=== Begin Enclosure ===

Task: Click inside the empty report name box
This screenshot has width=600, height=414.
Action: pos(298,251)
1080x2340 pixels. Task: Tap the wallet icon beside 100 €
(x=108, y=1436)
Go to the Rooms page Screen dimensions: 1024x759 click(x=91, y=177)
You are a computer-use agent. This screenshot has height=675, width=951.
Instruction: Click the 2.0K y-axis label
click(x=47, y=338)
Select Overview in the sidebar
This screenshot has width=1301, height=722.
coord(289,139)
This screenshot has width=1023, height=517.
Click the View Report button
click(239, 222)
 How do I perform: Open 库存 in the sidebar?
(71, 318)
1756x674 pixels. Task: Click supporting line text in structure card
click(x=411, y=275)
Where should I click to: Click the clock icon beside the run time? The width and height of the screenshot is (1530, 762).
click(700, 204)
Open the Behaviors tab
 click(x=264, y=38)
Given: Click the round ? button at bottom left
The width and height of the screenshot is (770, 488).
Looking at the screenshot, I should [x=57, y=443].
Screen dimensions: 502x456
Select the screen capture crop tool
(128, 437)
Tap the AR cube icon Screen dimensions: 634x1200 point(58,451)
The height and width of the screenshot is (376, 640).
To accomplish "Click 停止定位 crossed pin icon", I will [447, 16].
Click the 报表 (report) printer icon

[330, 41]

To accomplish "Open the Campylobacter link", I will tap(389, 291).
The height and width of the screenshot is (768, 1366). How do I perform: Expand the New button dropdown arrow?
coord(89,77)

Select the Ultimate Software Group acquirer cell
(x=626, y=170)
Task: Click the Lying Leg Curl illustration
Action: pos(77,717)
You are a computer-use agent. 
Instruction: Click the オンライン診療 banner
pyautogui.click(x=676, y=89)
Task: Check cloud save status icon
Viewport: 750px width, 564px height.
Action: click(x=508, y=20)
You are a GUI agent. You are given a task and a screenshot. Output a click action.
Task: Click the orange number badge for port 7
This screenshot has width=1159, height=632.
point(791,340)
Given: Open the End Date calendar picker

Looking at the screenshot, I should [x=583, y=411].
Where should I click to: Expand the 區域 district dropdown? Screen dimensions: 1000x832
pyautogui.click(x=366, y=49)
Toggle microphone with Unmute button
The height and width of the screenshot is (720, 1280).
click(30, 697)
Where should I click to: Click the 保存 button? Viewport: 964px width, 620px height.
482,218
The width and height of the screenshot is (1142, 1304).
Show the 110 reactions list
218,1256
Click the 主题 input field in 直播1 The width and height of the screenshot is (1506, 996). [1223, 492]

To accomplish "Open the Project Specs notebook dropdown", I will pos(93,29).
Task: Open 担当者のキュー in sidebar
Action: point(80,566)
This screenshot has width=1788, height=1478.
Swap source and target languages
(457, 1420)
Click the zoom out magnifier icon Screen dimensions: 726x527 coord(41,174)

=== End Enclosure ===

Please give again the lines above between the line holding "How do I perform: Open 库存 in the sidebar?" and the line holding "Given: Click the", inclusive, exactly as they are and with nothing added.

— SOLUTION BELOW —
 How do I perform: Open 库存 in the sidebar?
(71, 318)
1756x674 pixels. Task: Click supporting line text in structure card
click(x=411, y=275)
Where should I click to: Click the clock icon beside the run time? The width and height of the screenshot is (1530, 762).
click(700, 204)
Open the Behaviors tab
 click(x=264, y=38)
Given: Click the round ? button at bottom left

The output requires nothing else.